Basically you’d download the kernel source which comes with the particular L4T release you are using. Recently R31.1 was released, and you are probably running R31.0.1 (original shipped release) or R31.0.2 (the first update you could flash). Right now the URLs for R31.0.x are missing due to the new release of R31.1, and I don’t know how the kernel might differ between your release and R31.1. On the other hand, R31.1 is recommended. Is there any chance you can flash R31.1 first, and then if the issue remains, download kernel source for R31.1?

Once you have kernel source it is much easier to explain. But basically the “—” and “+++” just names the same file in two different versions, and the lines starting with “+” or “-” are lines to add or remove. So for example, once you have kernel source, you would find subdirectory “kernel/nvidia/”. Within that, if you use “ls” on the path named by the patch, then you’d see the specific file. For that example note that both files have in common “drivers/pci/host/pcie-tegra-dw.c”. So from the “kernel/nvidia/” subdirectory this should work:

ls drivers/pci/host/pcie-tegra-dw.c

If you used an editor you could edit “pcie-tegra-dw.c”. Your goal would be to remove the “-” lines and insert the “+” lines. The patch utility does this automatically, but sometimes the tool syntax is a bit of a pain to explain and makes it sound more complicated than it really is. I’ll give an example though based on that first patch.

If you copy and paste that patch as a file named “my_diff1.patch”, and place it in some location outside of the kernel (so you don’t have to leave a mess in kernel source), then you can use it as follows…I assume the “my_diff1.patch” is located at “~/my_diff1.patch”:

cd /where/ever/it/is/kernel/nvidia
patch -p1 < ~/my_patch1.patch

The “-p1” is because you are stripping off the “a/” and “b/” prefix (one level) of the “—” and “+++” lines at the start. Patch now knows it can see the old version of “pcie-tegra-dw.c” at “drivers/pci/host/pcie-tegra-dw.c”. Then the patch utility will do the work. Had you not stripped off the leading “a/” and “b/” via one level of prefix stripping, then the tool would have been able to find the file.
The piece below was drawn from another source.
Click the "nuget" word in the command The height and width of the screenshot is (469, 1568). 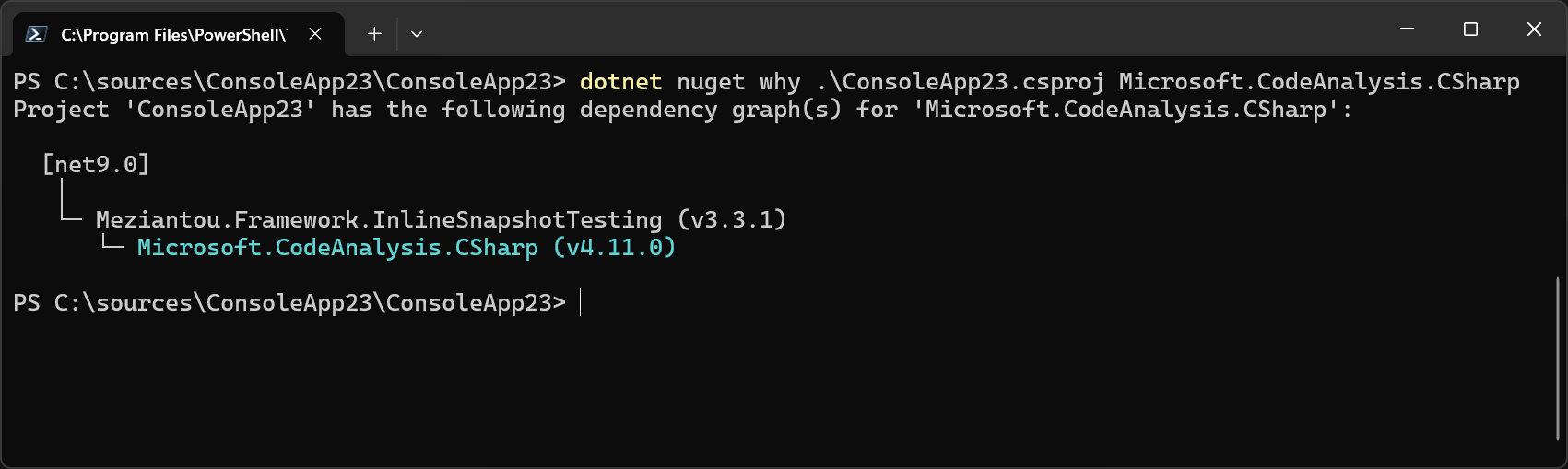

In places where the patch found and updated the right code block it will tell you a “hunk” succeeded. In some cases where parts of patches are already in place only the parts which needed update will be noted as succeeded. If you examine the file after the patch you will note the “-” lines were removed and the “+” lines were added.

If instead of “cd kernel/nvidia” you had done “cd kernel/nvidia/drivers/pci/host”, then you would need the “-p1” to instead be “-p5” to strip four more leading directories.

After that you need to compile the kernel. Docs with the release provide instructions for that.

Thank you. I’ve just flashed my Xavier with the newly released Jetpack 4.1.1, and now the card appears to be recognized properly.